====== Document ======

# The purpose of half chaps......



## equineeventer3390 (Mar 27, 2009)

I dont know if you ride english or western, but they're for english. You wear them with paddock boots and they are just like the tall boots we wear. I use tall boots to show in but for schooling i wear paddock boots with half chaps becuase half chaps are cheaper than tall boots and i ride alot and want to keep my tall boots nice for shows. 

http://64.33.126.67/media/chaps_ers/ERS462119ChildsRibbedHalfCh.jpg 
good example of half chaps.


----------



## free_sprtd (Oct 18, 2007)

For me when I started my dressage lessons i didnt have them and I ended up with bruises on my knees and on my calf. There is tons of metal on the english saddle as opposed to the western and they rub your legs. They also give the appearance of tall boots, and they keep your legs warm in winter


----------



## StormyBlues (Dec 31, 2008)

====== Stored records ======

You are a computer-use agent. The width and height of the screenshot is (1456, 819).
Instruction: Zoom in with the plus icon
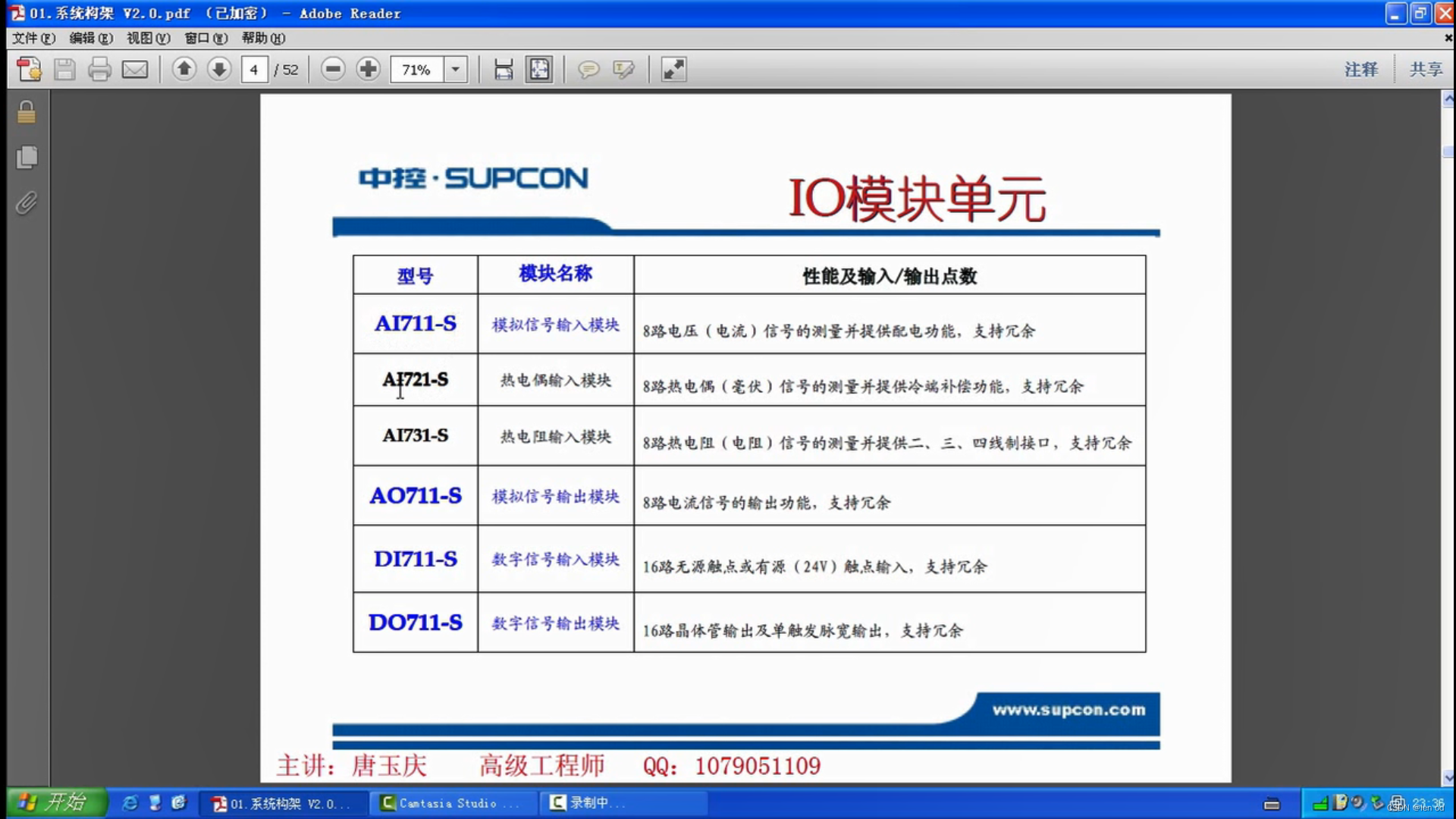tap(368, 70)
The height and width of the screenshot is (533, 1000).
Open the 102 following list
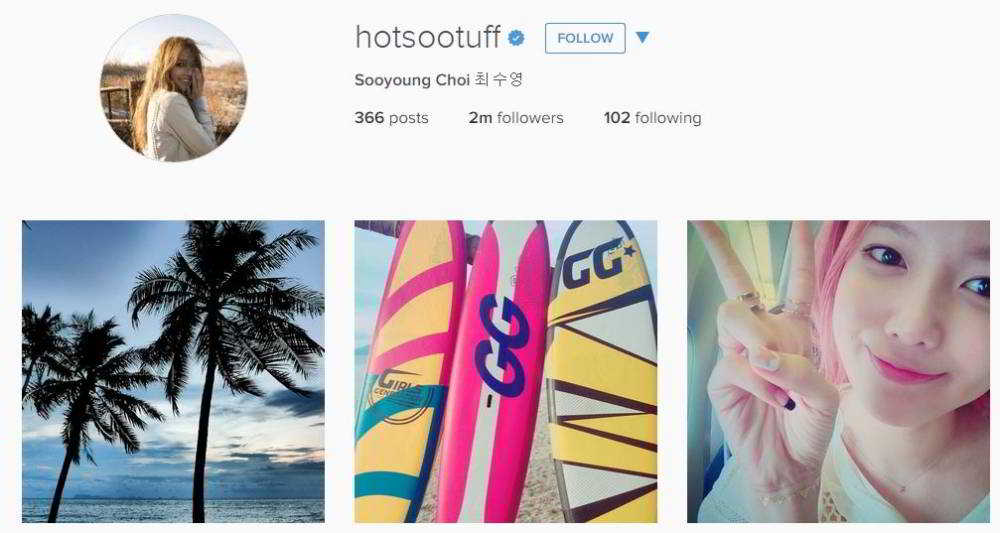pyautogui.click(x=652, y=118)
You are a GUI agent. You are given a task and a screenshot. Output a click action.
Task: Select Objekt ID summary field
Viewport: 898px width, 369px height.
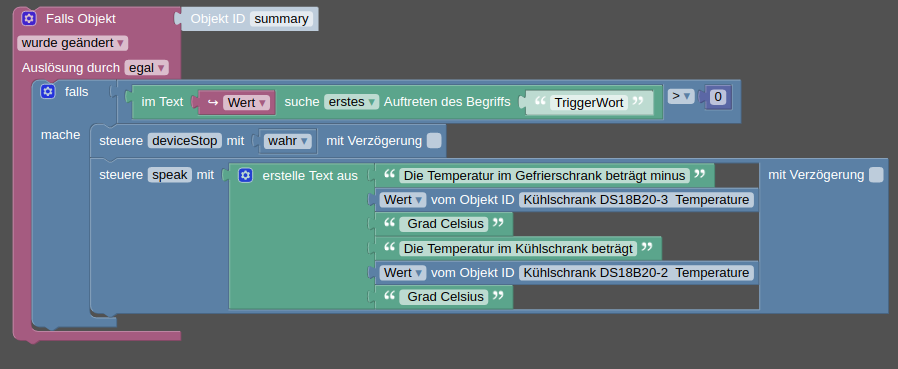tap(281, 19)
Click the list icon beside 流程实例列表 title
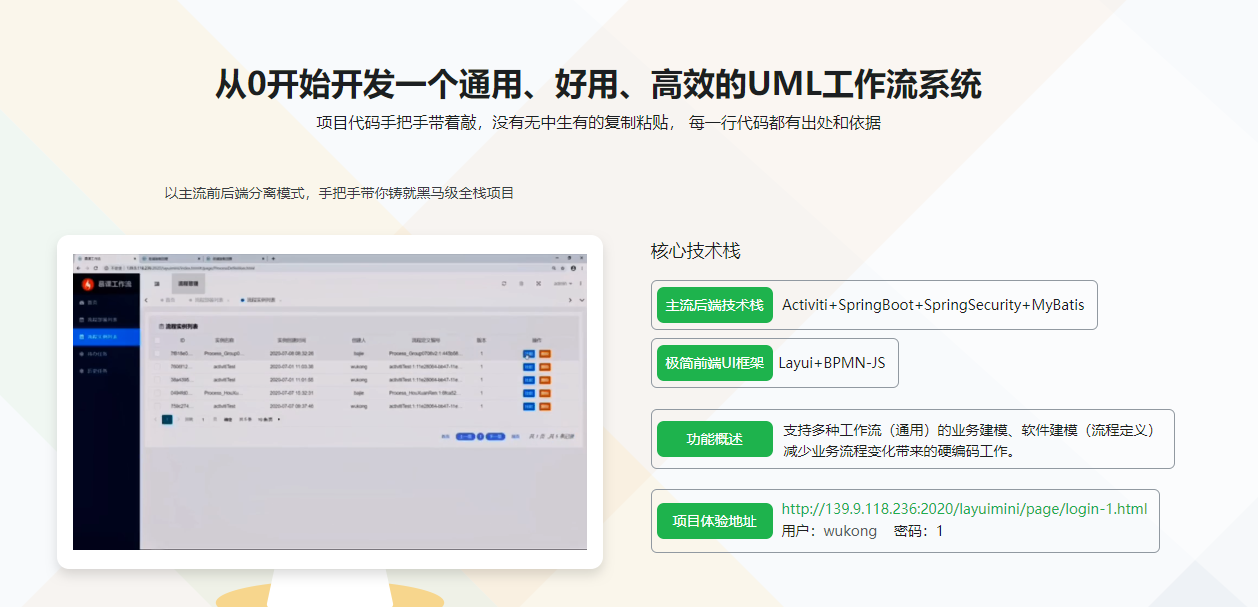The height and width of the screenshot is (607, 1258). [x=161, y=325]
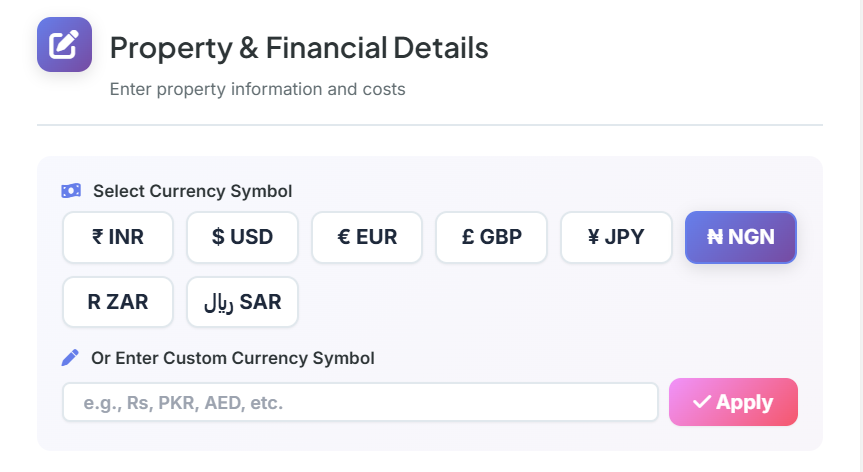Click the 'Select Currency Symbol' label text
863x472 pixels.
pos(192,191)
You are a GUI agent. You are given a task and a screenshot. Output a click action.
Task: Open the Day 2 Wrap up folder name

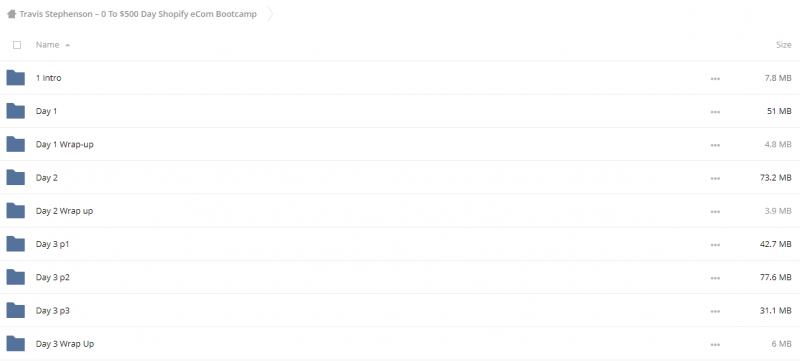click(x=64, y=211)
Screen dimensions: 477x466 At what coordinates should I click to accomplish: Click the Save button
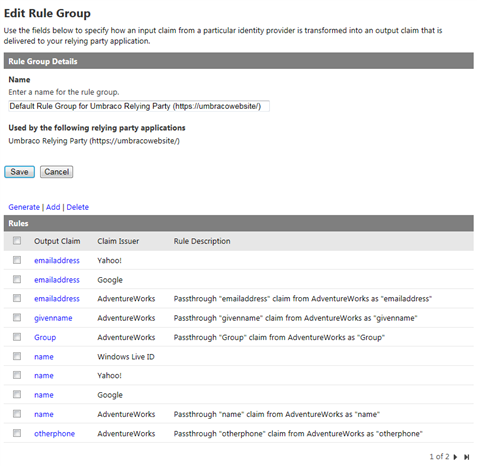(x=19, y=172)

======

What to work on =
[1] According to the half chaps thread, why does equineeventer3390 wear paddock boots with half chaps for schooling instead of tall boots?
[2] Supply the next part of the half chaps thread, starting after its final line.

Answers per task =
[1] Half chaps are cheaper than tall boots, and since equineeventer3390 rides a lot, this keeps the tall boots nice for shows.

[2]
no one has covered it well but, Half Chaps are to protect your leg from the saddle and to help with your grip, they help loads when jumping! They can be made of suede or leather, I perfer leather


----------



## wanderlust (Nov 18, 2008)

The leather, or synthetic material of the chap helps keep your leg "stuck" to the saddle...obviously it isn't drastic, but it helps a bit. It's the same thing with the knee patches on breeches.


----------



## Whipple (Feb 2, 2009)

Wow, I thought they were just a cheaper alternative to tall boots. But keeping warm in winter does make sense.


----------



## Aliboo (Jun 20, 2008)

I was told to use them for lessons, they help you grip


----------



## equineeventer3390 (Mar 27, 2009)

they are basically an alterative to tall boots. you shouldnt rely on half chaps for "extra grip" because they are not legal in most shows. i, for example made a huge mistake when i got my new saddle of only riding in my half chaps in it and then got to the show and found out my tall boots were much much slicker with the saddle than my half chaps.


----------



## morganshow11 (Dec 19, 2008)

Thanks everyone I think i am gonna get me some suede ones!


----------



## PoptartShop (Jul 25, 2010)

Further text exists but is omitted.